▶ RECORDED DATA:
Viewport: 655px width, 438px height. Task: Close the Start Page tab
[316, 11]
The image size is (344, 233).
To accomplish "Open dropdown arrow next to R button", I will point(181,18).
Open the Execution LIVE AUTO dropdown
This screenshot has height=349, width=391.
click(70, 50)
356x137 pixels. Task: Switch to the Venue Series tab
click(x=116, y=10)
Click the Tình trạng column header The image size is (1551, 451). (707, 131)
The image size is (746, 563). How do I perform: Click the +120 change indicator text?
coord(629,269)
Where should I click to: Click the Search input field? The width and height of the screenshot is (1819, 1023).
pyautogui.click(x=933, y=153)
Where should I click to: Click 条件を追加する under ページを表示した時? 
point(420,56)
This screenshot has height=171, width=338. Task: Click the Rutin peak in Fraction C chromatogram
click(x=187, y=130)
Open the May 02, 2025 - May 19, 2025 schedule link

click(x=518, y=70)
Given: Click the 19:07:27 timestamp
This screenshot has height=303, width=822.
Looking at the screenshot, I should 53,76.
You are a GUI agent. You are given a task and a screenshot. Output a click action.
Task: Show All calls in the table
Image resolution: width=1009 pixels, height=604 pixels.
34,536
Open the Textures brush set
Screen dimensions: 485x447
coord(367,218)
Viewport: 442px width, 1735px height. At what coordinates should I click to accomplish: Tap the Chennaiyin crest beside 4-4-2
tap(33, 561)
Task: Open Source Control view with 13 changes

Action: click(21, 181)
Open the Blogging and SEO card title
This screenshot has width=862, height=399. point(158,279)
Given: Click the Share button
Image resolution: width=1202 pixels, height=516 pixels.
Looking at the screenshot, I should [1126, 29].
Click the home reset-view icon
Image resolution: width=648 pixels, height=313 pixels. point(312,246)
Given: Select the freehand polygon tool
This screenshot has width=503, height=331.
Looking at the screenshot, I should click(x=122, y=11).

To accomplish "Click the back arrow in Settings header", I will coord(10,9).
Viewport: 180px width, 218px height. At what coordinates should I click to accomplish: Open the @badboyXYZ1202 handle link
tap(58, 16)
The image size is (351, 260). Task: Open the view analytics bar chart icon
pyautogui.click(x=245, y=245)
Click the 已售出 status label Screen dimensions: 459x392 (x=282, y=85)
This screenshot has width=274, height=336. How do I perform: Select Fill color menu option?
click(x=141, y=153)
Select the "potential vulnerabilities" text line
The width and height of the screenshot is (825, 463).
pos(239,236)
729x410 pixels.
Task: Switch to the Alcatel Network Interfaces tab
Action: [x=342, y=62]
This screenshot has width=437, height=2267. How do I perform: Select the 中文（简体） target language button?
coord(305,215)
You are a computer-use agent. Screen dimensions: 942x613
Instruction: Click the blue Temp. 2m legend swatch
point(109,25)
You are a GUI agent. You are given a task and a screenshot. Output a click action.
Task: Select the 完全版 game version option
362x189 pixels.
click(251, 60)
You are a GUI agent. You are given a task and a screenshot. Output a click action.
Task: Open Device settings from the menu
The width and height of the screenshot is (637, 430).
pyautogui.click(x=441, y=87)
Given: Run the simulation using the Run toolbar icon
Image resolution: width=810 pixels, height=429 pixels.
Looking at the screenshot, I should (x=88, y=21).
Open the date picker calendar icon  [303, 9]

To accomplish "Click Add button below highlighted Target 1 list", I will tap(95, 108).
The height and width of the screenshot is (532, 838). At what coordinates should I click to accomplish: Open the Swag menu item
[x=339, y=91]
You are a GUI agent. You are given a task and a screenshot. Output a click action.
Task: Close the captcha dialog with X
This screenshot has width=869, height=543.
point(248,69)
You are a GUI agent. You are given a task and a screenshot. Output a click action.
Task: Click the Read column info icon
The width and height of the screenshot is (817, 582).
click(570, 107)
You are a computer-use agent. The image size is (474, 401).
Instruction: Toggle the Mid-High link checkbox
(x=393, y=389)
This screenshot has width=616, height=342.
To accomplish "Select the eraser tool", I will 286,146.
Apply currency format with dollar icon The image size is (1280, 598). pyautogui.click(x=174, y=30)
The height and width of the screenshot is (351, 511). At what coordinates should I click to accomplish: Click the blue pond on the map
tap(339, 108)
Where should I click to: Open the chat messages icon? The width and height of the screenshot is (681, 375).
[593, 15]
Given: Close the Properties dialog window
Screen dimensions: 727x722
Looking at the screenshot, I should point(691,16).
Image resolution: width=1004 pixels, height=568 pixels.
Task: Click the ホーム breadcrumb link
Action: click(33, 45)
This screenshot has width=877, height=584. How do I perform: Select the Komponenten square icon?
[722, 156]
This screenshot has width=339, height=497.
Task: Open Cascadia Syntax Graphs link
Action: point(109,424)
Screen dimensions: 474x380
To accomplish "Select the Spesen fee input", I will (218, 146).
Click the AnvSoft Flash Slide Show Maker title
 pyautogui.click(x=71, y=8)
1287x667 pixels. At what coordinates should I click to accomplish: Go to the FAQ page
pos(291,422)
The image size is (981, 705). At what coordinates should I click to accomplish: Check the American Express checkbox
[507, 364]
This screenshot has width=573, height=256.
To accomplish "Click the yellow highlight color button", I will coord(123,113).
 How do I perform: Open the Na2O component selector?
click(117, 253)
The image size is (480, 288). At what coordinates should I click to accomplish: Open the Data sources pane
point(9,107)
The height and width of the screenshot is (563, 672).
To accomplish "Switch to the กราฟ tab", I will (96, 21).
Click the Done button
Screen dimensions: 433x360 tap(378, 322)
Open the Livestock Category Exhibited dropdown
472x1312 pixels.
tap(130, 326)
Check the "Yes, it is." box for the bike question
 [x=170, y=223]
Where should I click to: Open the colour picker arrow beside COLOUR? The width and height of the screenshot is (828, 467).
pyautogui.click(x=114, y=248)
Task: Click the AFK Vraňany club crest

▶ WHAT YOU WILL DO: What you return should match every line above exactly.

▶ RESPONSE BELOW:
Viewport: 655px width, 438px height. Task: Close the Start Page tab
[316, 11]
The image size is (344, 233).
To accomplish "Open dropdown arrow next to R button", I will point(181,18).
Open the Execution LIVE AUTO dropdown
This screenshot has height=349, width=391.
click(70, 50)
356x137 pixels. Task: Switch to the Venue Series tab
click(x=116, y=10)
Click the Tình trạng column header The image size is (1551, 451). (707, 131)
The image size is (746, 563). How do I perform: Click the +120 change indicator text?
coord(629,269)
Where should I click to: Click the Search input field? The width and height of the screenshot is (1819, 1023).
pyautogui.click(x=933, y=153)
Where should I click to: Click 条件を追加する under ページを表示した時? 
point(420,56)
This screenshot has height=171, width=338. Task: Click the Rutin peak in Fraction C chromatogram
click(x=187, y=130)
Open the May 02, 2025 - May 19, 2025 schedule link

click(x=518, y=70)
Given: Click the 19:07:27 timestamp
This screenshot has height=303, width=822.
Looking at the screenshot, I should 53,76.
You are a GUI agent. You are given a task and a screenshot. Output a click action.
Task: Show All calls in the table
Image resolution: width=1009 pixels, height=604 pixels.
34,536
Open the Textures brush set
Screen dimensions: 485x447
coord(367,218)
Viewport: 442px width, 1735px height. At what coordinates should I click to accomplish: Tap the Chennaiyin crest beside 4-4-2
tap(33, 561)
Task: Open Source Control view with 13 changes

Action: click(21, 181)
Open the Blogging and SEO card title
This screenshot has width=862, height=399. point(158,279)
Given: Click the Share button
Image resolution: width=1202 pixels, height=516 pixels.
Looking at the screenshot, I should [1126, 29].
Click the home reset-view icon
Image resolution: width=648 pixels, height=313 pixels. point(312,246)
Given: Select the freehand polygon tool
This screenshot has width=503, height=331.
Looking at the screenshot, I should click(x=122, y=11).

To accomplish "Click the back arrow in Settings header", I will coord(10,9).
Viewport: 180px width, 218px height. At what coordinates should I click to accomplish: Open the @badboyXYZ1202 handle link
tap(58, 16)
The image size is (351, 260). Task: Open the view analytics bar chart icon
pyautogui.click(x=245, y=245)
Click the 已售出 status label Screen dimensions: 459x392 (x=282, y=85)
This screenshot has width=274, height=336. How do I perform: Select Fill color menu option?
click(x=141, y=153)
Select the "potential vulnerabilities" text line
The width and height of the screenshot is (825, 463).
pos(239,236)
729x410 pixels.
Task: Switch to the Alcatel Network Interfaces tab
Action: [x=342, y=62]
This screenshot has width=437, height=2267. How do I perform: Select the 中文（简体） target language button?
coord(305,215)
You are a computer-use agent. Screen dimensions: 942x613
Instruction: Click the blue Temp. 2m legend swatch
point(109,25)
You are a GUI agent. You are given a task and a screenshot. Output a click action.
Task: Select the 完全版 game version option
362x189 pixels.
click(251, 60)
You are a GUI agent. You are given a task and a screenshot. Output a click action.
Task: Open Device settings from the menu
The width and height of the screenshot is (637, 430).
pyautogui.click(x=441, y=87)
Given: Run the simulation using the Run toolbar icon
Image resolution: width=810 pixels, height=429 pixels.
Looking at the screenshot, I should (x=88, y=21).
Open the date picker calendar icon  [303, 9]

To accomplish "Click Add button below highlighted Target 1 list", I will tap(95, 108).
The height and width of the screenshot is (532, 838). At what coordinates should I click to accomplish: Open the Swag menu item
[x=339, y=91]
You are a GUI agent. You are given a task and a screenshot. Output a click action.
Task: Close the captcha dialog with X
This screenshot has width=869, height=543.
point(248,69)
You are a GUI agent. You are given a task and a screenshot. Output a click action.
Task: Click the Read column info icon
The width and height of the screenshot is (817, 582).
click(570, 107)
You are a computer-use agent. The image size is (474, 401).
Instruction: Toggle the Mid-High link checkbox
(x=393, y=389)
This screenshot has width=616, height=342.
To accomplish "Select the eraser tool", I will 286,146.
Apply currency format with dollar icon The image size is (1280, 598). pyautogui.click(x=174, y=30)
The height and width of the screenshot is (351, 511). At what coordinates should I click to accomplish: Click the blue pond on the map
tap(339, 108)
Where should I click to: Open the chat messages icon? The width and height of the screenshot is (681, 375).
[593, 15]
Given: Close the Properties dialog window
Screen dimensions: 727x722
Looking at the screenshot, I should point(691,16).
Image resolution: width=1004 pixels, height=568 pixels.
Task: Click the ホーム breadcrumb link
Action: click(33, 45)
This screenshot has width=877, height=584. How do I perform: Select the Komponenten square icon?
[722, 156]
This screenshot has width=339, height=497.
Task: Open Cascadia Syntax Graphs link
Action: point(109,424)
Screen dimensions: 474x380
To accomplish "Select the Spesen fee input", I will (218, 146).
Click the AnvSoft Flash Slide Show Maker title
 pyautogui.click(x=71, y=8)
1287x667 pixels. At what coordinates should I click to accomplish: Go to the FAQ page
pos(291,422)
The image size is (981, 705). At what coordinates should I click to accomplish: Check the American Express checkbox
[507, 364]
This screenshot has width=573, height=256.
To accomplish "Click the yellow highlight color button", I will coord(123,113).
 How do I perform: Open the Na2O component selector?
click(117, 253)
The image size is (480, 288). At what coordinates should I click to accomplish: Open the Data sources pane
point(9,107)
The height and width of the screenshot is (563, 672).
To accomplish "Switch to the กราฟ tab", I will (96, 21).
Click the Done button
Screen dimensions: 433x360 tap(378, 322)
Open the Livestock Category Exhibited dropdown
472x1312 pixels.
tap(130, 326)
Check the "Yes, it is." box for the bike question
 [x=170, y=223]
Where should I click to: Open the colour picker arrow beside COLOUR? The width and height of the screenshot is (828, 467).
pyautogui.click(x=114, y=248)
Task: Click the AFK Vraňany club crest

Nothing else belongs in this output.